The thing is, I need some more cliques.
And I need more characters.

So, I have two questions:
1.  Does anybody have any more ideas for cliques?
2. Does anybody want their character in the story? I can't promise a lead or anything, but I'm looking to put some more characters in there. 

Thanks. :3


----------



## Conker (May 13, 2012)

I guess some form of nerd and some form of druggie? Guys that party all the time in the dorms? I don't recall many cliques when I was in college to be honest.


----------



## Kluuvdar (May 13, 2012)

You should have a stoner dragon that doesn't carry a lighter because he can breathe fire.

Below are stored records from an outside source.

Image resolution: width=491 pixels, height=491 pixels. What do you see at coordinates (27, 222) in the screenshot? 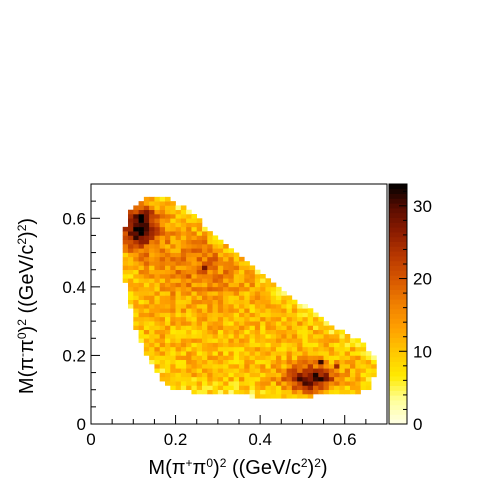
I see `axis-label-text: )` at bounding box center [27, 222].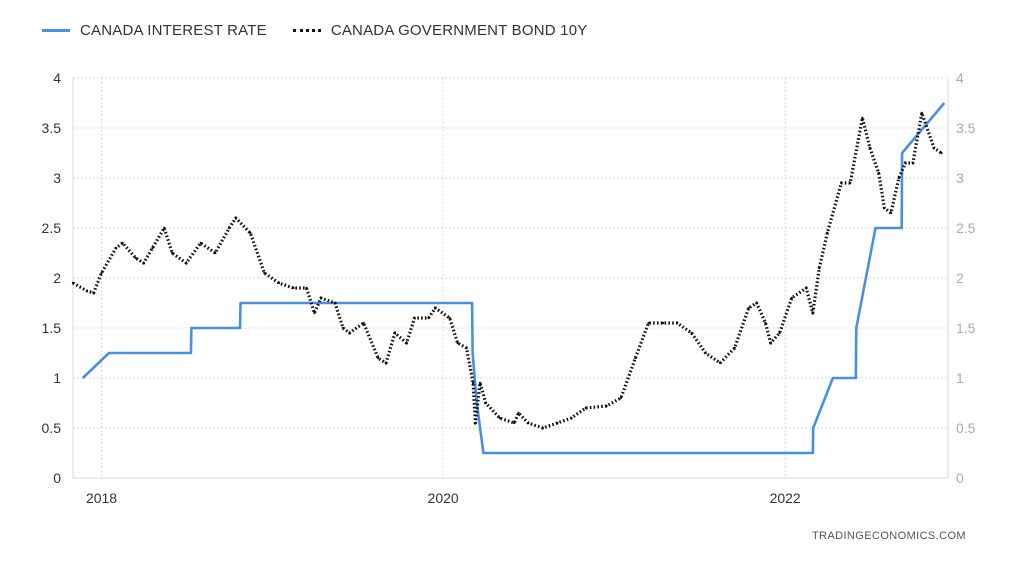 The image size is (1024, 561). I want to click on legend-item-bond-10y: CANADA GOVERNMENT BOND 10Y, so click(440, 30).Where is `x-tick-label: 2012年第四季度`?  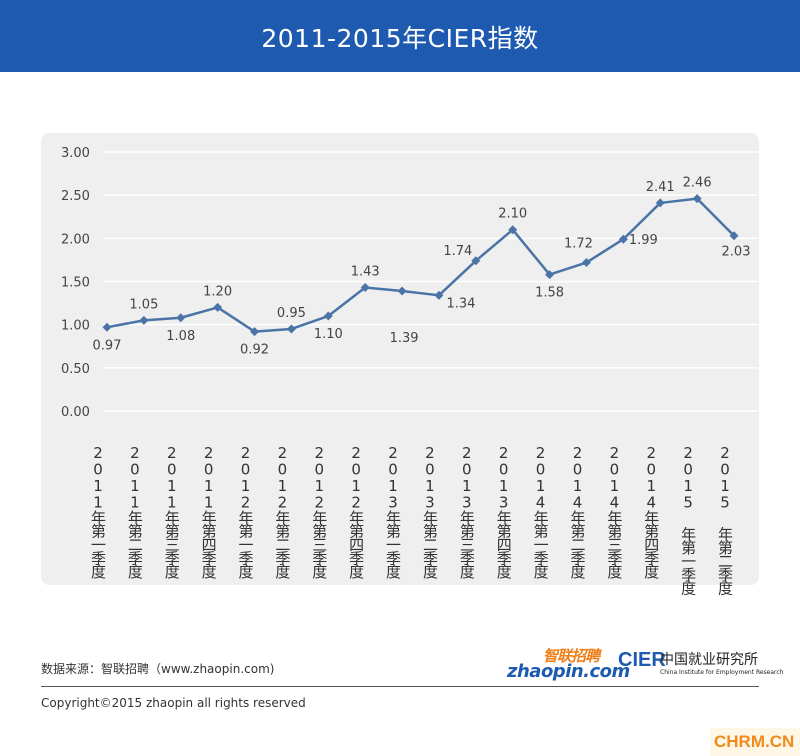 x-tick-label: 2012年第四季度 is located at coordinates (356, 512).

edit: Perhaps he gives the stereotypical "government, man..." speal every now and then?

edit two: Named Kluuvdar?


----------



## sunandshadow (May 14, 2012)

Where's your geeks?  Maybe a fat raccoon and a tall skinny twitchy lizard.  Also a horndog hyena who has sex on the brain constantly.


----------



## Zaraphayx (May 14, 2012)

A dragon-wolf-cat hybrid with Dissociative Identity Disorder.


----------



## Deo (May 14, 2012)

Some feminist bitchy tasmanian devil girl with a mean attitude and a butch body.
:V


----------



## â™¥Mirandaâ™¥ (May 14, 2012)

Deo said:


> Some feminist bitchy tasmanian devil girl with a mean attitude and a butch body.
> :V



Deo plz.............

(Also I kind of assumed cliques were more of a highschool thing

and that people calmed down in college and just hung out with their roommates or w/e)


----------



## Avery (May 14, 2012)

Thanks for all of the ideas everybody. :3
And I kind of thought the same thing about college not really having as many cliques, but there's definitely going to be stereotypes, right? haha


----------



## Conker (May 14, 2012)

Tybalt Maxwell said:


> and that people calmed down in college and just hung out with their roommates or w/e)


Pretty much how it was. 

And _Breakfast Club_ had cliques and stereotypes for the purpose of breaking them down, so I'm not sure what your overall plans are for this story, OP.


----------



## LionEyed (May 14, 2012)

Avery said:


> I currently have:
> A hipster lion.
> So, I have two questions:
> 1.  Does anybody have any more ideas for cliques?
> ...


Hmmm....That be me!  

 I don't currently have any thoughts on more cliques... I would love to be a character in your story! :3


----------



## Wolfeh85 (Jul 27, 2012)

Badass Pitbull nuff said previous criminal yadda yadda


----------



## Earth Rio (Jul 27, 2012)

Goths, 'fangirls', metalheads, bullies, typical 'teenage' stereotypes, standard people and punks are just a few of them. Also, I'd also love to be a character, if you want Earth (black wolf, blue eyes with red streaks below them, very much of a loner, but still likeable) in. Thanks if yes!


----------



## SafiraMoonwatcher (Jul 30, 2012)

Unsure if you want a feline but you're welcome to put Safira (Safi is her nickname) in - fuschia pink panther with sapphire-blue eyes and a serious attitude problem...


----------



## M. LeRenard (Jul 31, 2012)

I'm not sure I should leave this open.  It's two months old.  I suppose if the OP doesn't respond in a few days I'll just lock it.


----------